At the center of this domestic stage, the artist performs the simple act of ironing: a daily gesture that evokes care and dedication, but also mechanical repetition and alienation. Contextualized in the Padiglione de l’Esprit Nouveau, this gesture reconnects directly to Le Corbusier’s vision of the house as a machine à habiter, i.e., as a rational and efficient entity designed to satisfy the demands of everyday life.
In its mechanical repetition, the act of ironing reflects the same functional logic embodied by modernist architecture: if the house is a machine, the body becomes an integral part, inserted in a system in which every element works in synergy to guarantee its operation.
But at the same time, this act, which also denotes care and dedication, highlights the physical and emotional aspects of living, showing that every functional space is crisscrossed by daily actions that constantly redefine its significance.
By means of a simple and repeated gesture, Naamani transforms this domestic action into a critical device, revealing the ways in which the body becomes part of, adapts to, and renegotiates the spatial and functional systems of daily life.
Opening hours:
Thursday 5 February at 4pm and 6pm
Friday 6 February at 12pm and 6pm
Saturday 7 February at 12pm, 4pm and 6pm
Sunday 8 February at 12pm and 3pm
The Performance lasts approximately 80 minutes
Entrance is free of charge and without reservation. To access the performance, it is not necessary to have purchased a ticket for Arte Fiera. Please remember that the daily ticket (1 entrance) does not let you leave and reenter the fair. lt is therefore advisable to visit the Padiglione before entering or after leaving Arte Fiera.

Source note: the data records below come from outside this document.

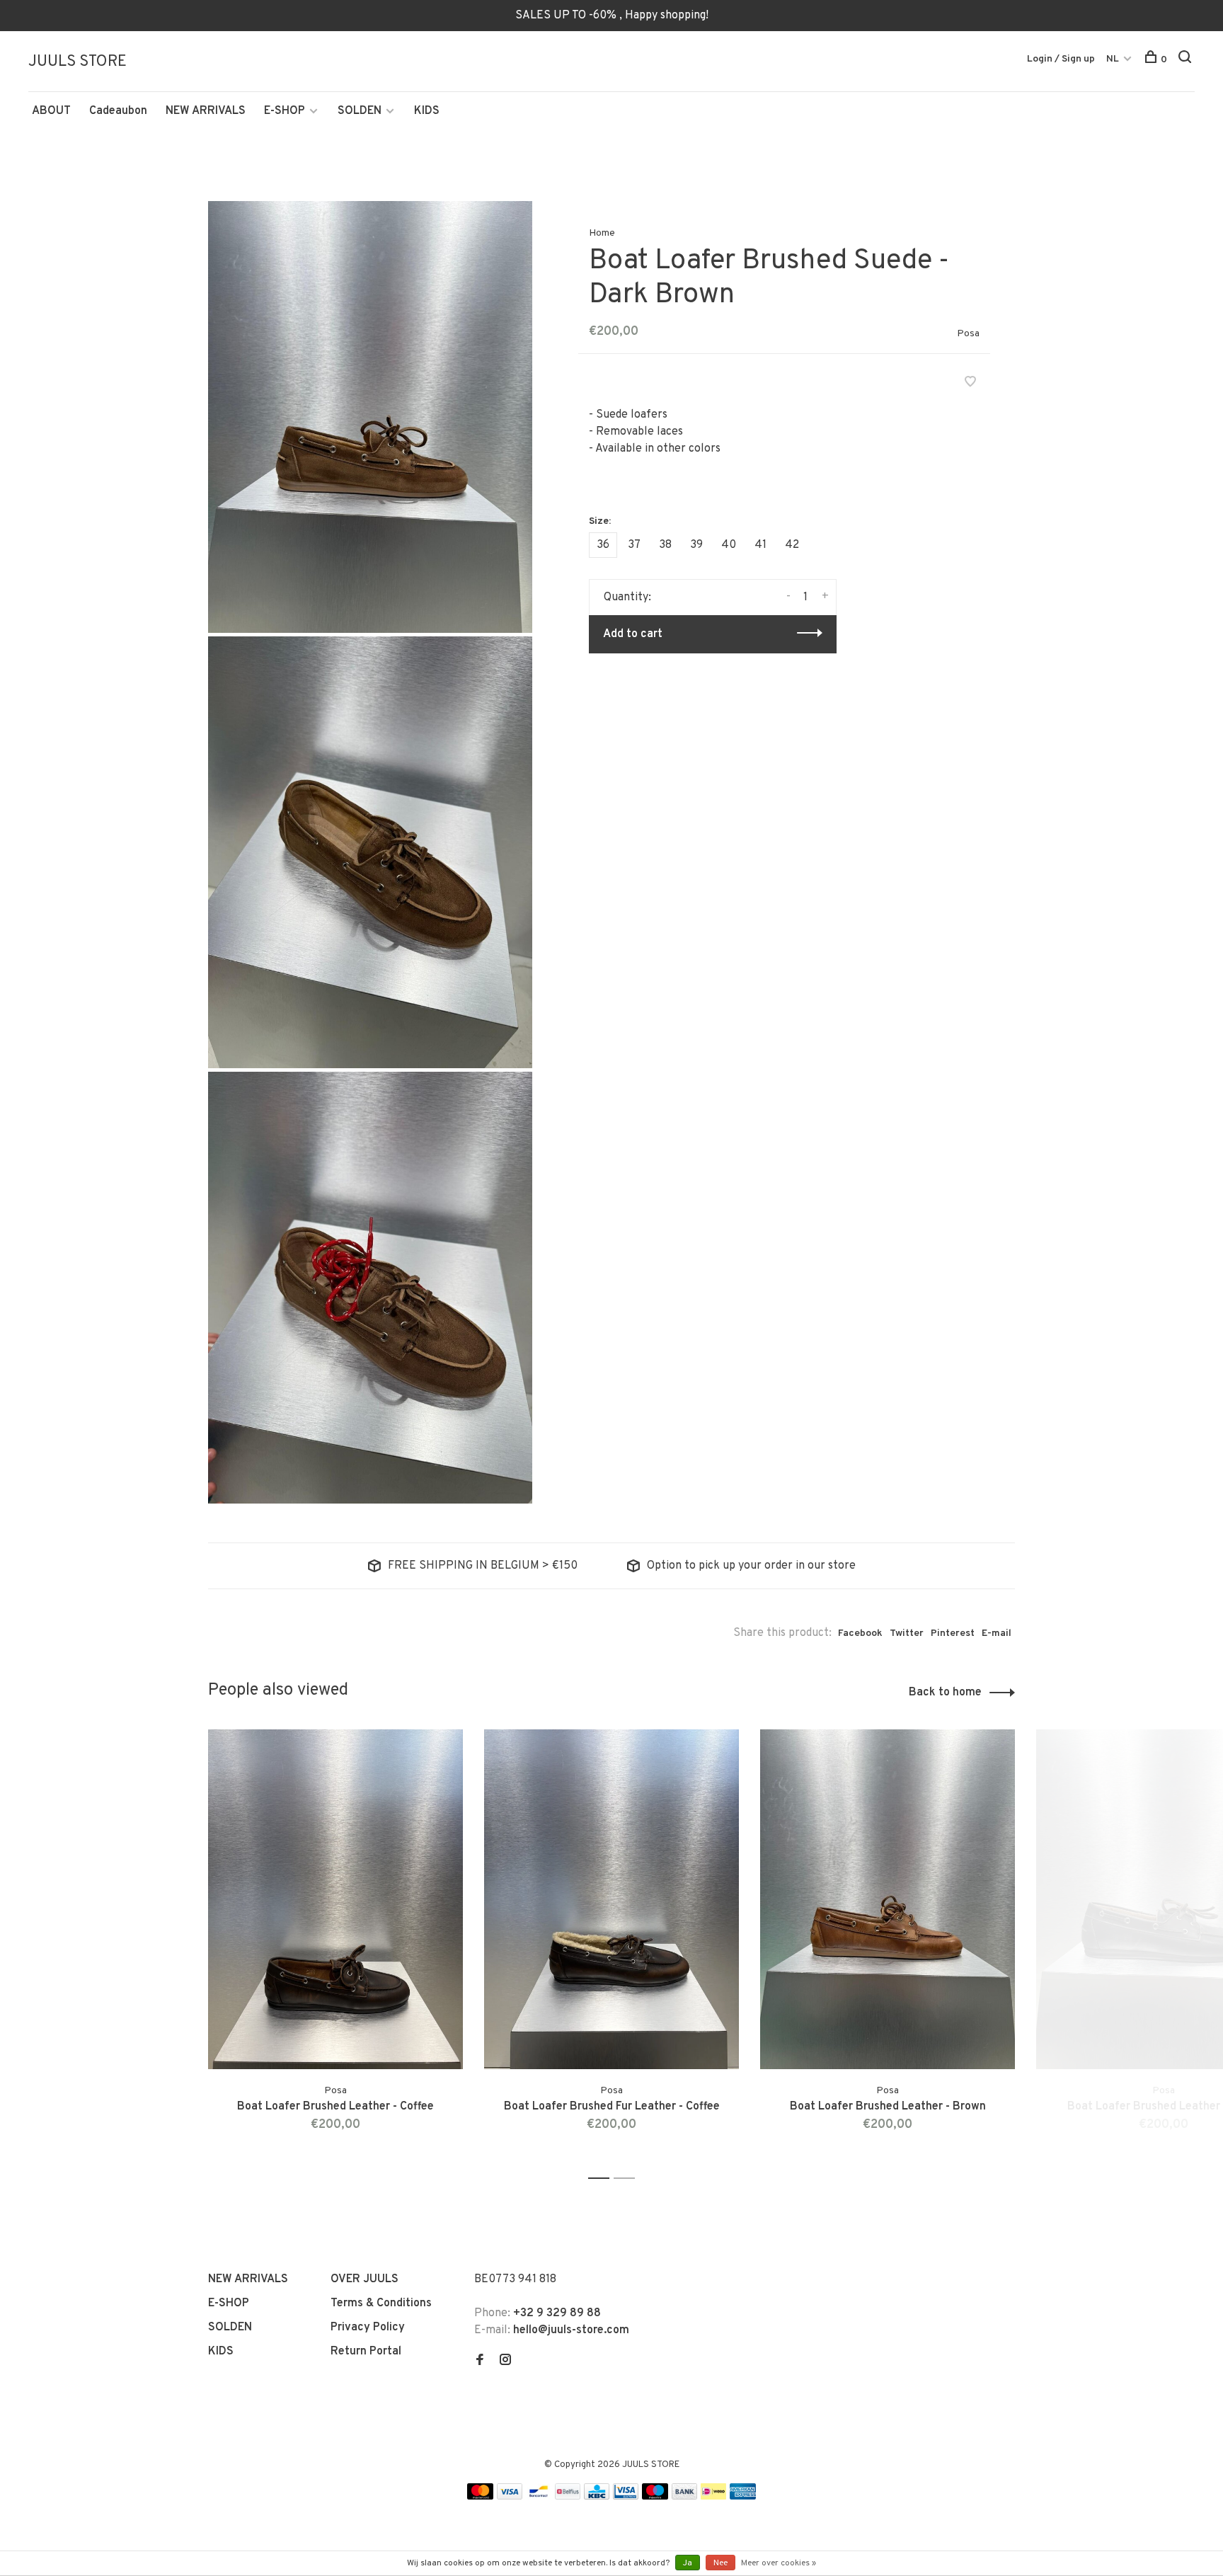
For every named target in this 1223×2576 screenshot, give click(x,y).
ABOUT (51, 111)
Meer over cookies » (778, 2563)
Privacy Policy (368, 2327)
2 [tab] (628, 2178)
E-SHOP (284, 111)
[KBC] (596, 2497)
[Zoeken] (1186, 60)
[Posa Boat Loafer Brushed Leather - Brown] (887, 1899)
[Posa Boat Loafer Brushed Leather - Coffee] (335, 1899)
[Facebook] (480, 2361)
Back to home (945, 1692)
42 (792, 545)
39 (696, 545)
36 (603, 545)
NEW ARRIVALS (206, 111)
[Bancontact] (538, 2497)
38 (665, 545)
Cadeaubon (118, 111)
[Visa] (510, 2497)
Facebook (860, 1633)
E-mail (996, 1633)
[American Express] (743, 2497)
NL (1112, 59)
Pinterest (953, 1633)
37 (634, 545)
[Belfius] (567, 2497)
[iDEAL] (713, 2497)
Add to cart (632, 634)
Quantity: (627, 597)
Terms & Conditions (381, 2303)
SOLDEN (359, 111)
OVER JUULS (364, 2279)
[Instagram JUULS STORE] (505, 2361)
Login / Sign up (1061, 59)
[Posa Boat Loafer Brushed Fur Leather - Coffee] (611, 1899)
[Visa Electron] (625, 2497)
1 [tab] (602, 2178)
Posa (968, 334)
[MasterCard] (480, 2497)
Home (602, 233)
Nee (720, 2563)
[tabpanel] (335, 1947)
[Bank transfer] (685, 2497)
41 (760, 545)
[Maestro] (655, 2497)
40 (728, 545)
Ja (687, 2563)
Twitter (907, 1633)
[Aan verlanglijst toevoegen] (970, 384)
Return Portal (366, 2352)
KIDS (427, 111)
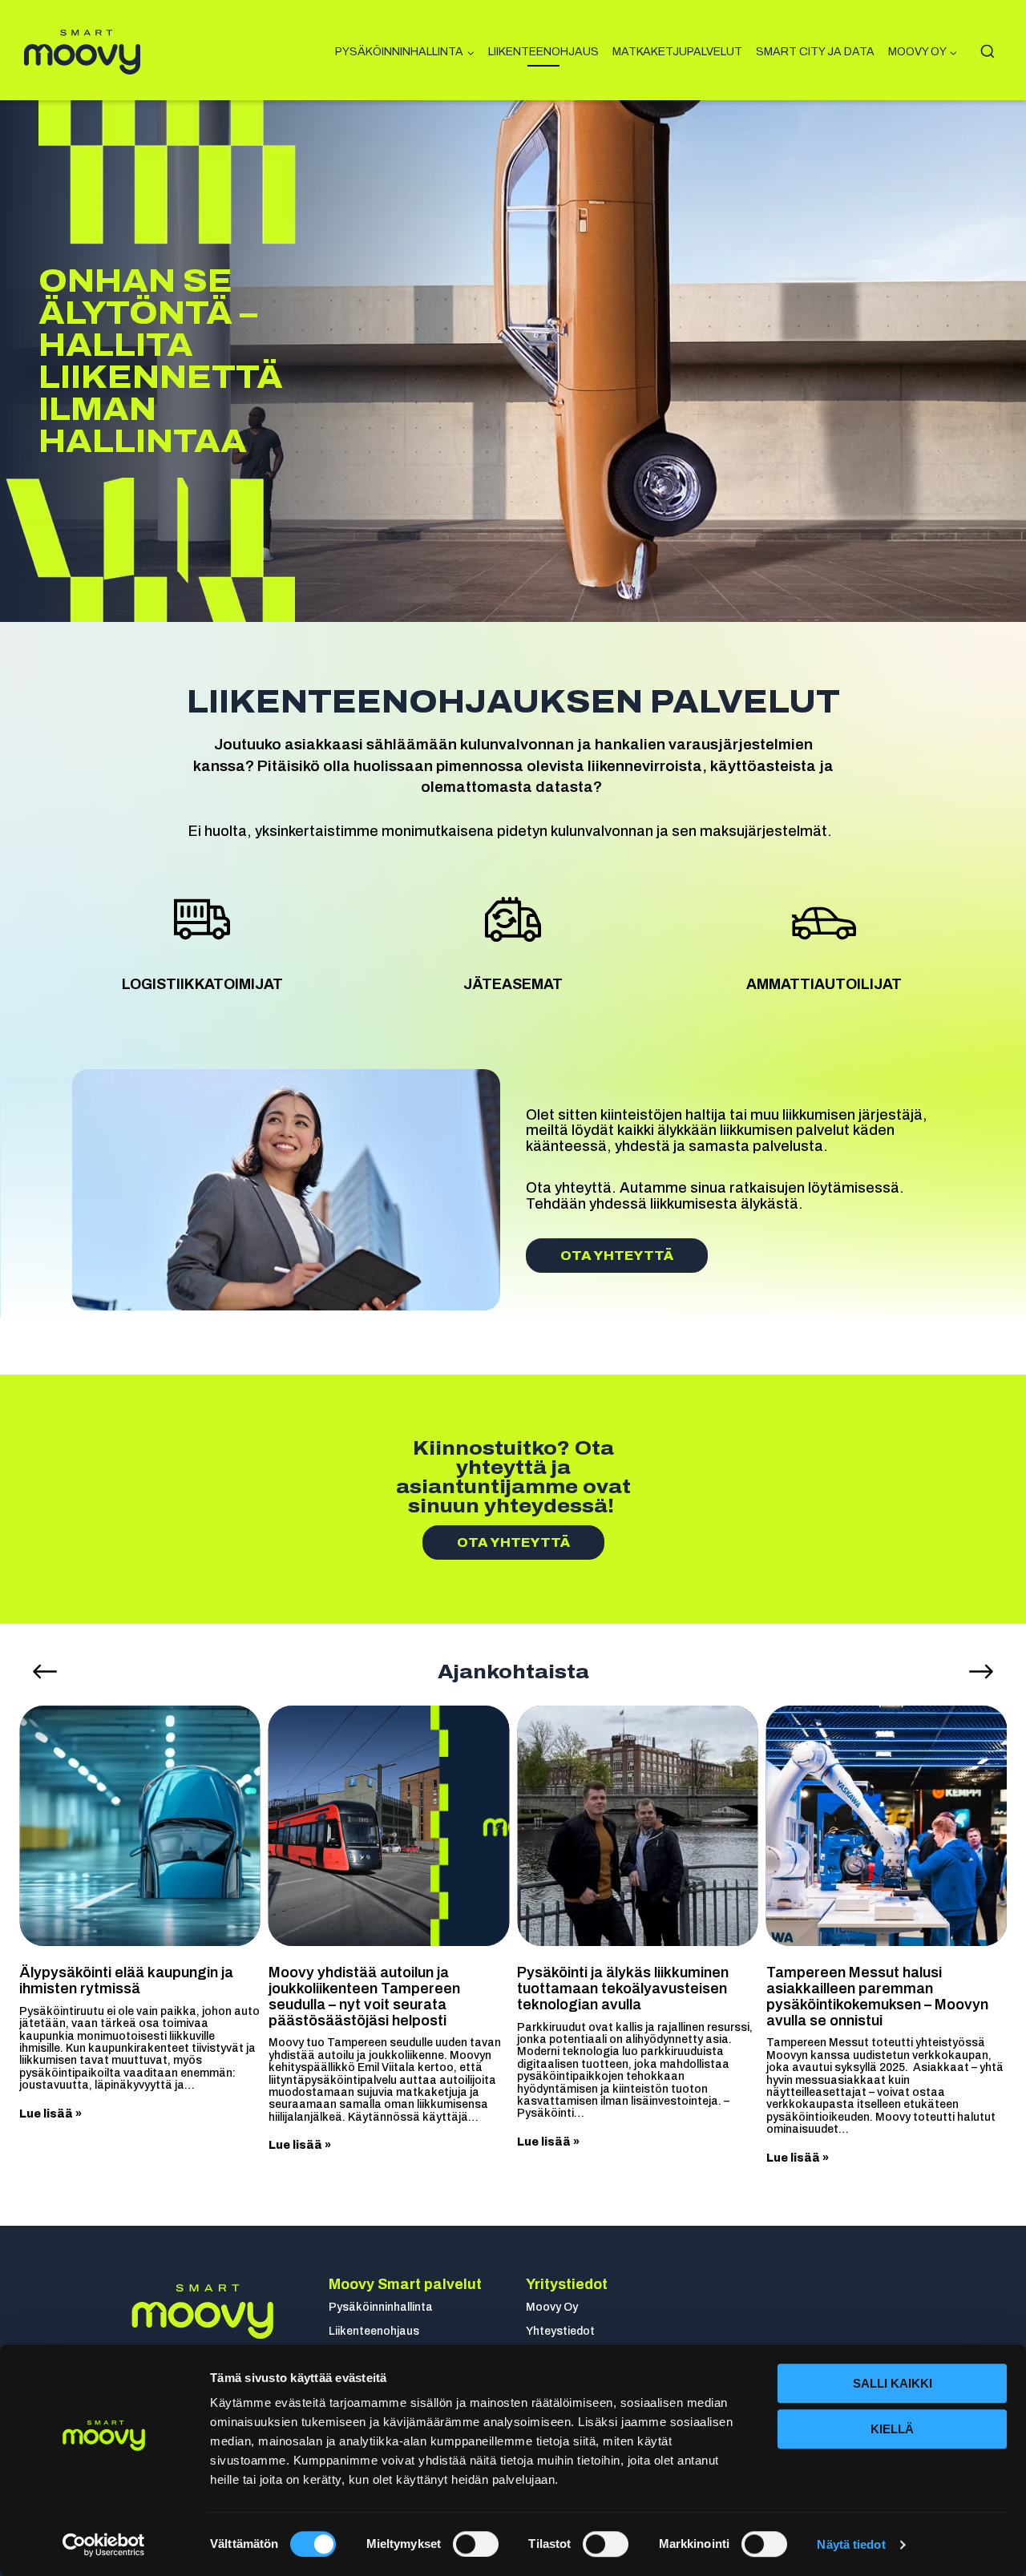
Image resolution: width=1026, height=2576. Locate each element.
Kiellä (892, 2429)
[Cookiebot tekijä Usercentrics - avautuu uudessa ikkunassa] (104, 2545)
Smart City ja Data (815, 52)
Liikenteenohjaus (543, 52)
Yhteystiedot (560, 2331)
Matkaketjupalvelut (677, 52)
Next (981, 1672)
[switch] (476, 2544)
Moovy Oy (552, 2307)
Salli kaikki (892, 2383)
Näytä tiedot (851, 2544)
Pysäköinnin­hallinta (381, 2307)
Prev (45, 1672)
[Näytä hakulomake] (987, 52)
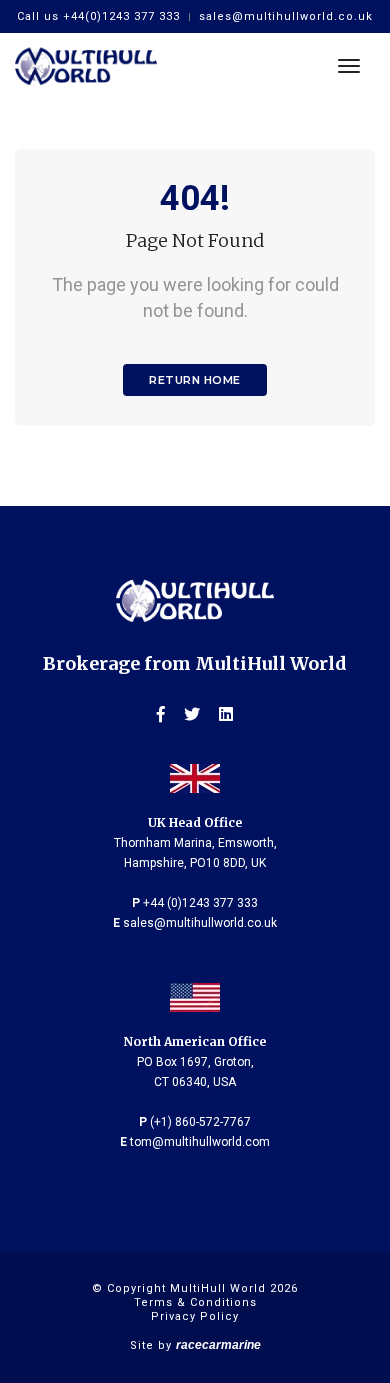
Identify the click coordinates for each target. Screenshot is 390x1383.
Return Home (195, 380)
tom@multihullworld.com (200, 1142)
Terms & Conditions (195, 1302)
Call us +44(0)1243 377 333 (98, 16)
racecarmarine (218, 1345)
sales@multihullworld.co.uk (286, 16)
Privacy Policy (195, 1316)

Technical Partner C.E.A Studio-Impresa
Chalisée Naamani. Photo: Aurélia Casse
Chalisée Naamani (b. 1995, Neuilly-sur-Seine, France) trained at the École Nationale Supérieure des Beaux- Arts in Paris, where she lives and works. She has had solo exhibitions in galleries and in public institutions such as the Palais de Tokyo, Paris (2025), Pinacoteca Agnelli, Turin (2024), La Galerie, Noisy-le-Sec (2021), and Art-O-Rama, Marseille (2021), and has participated in numerous group shows in spaces such as Hangar Y, Meudon (2024); Nice Biennal, Nice (2022); Poush, Paris (2022); Reiffers Institute, Paris (2022); La Villette, Paris (2022); BOZAR, Brussels (2022). She was awarded the Pista 500 Award of Pinacoteca Agnelli (2023), the Prix des Fondations for sculpture and installation (2021), and the Prix Benoît Doche de Laquintane (2021).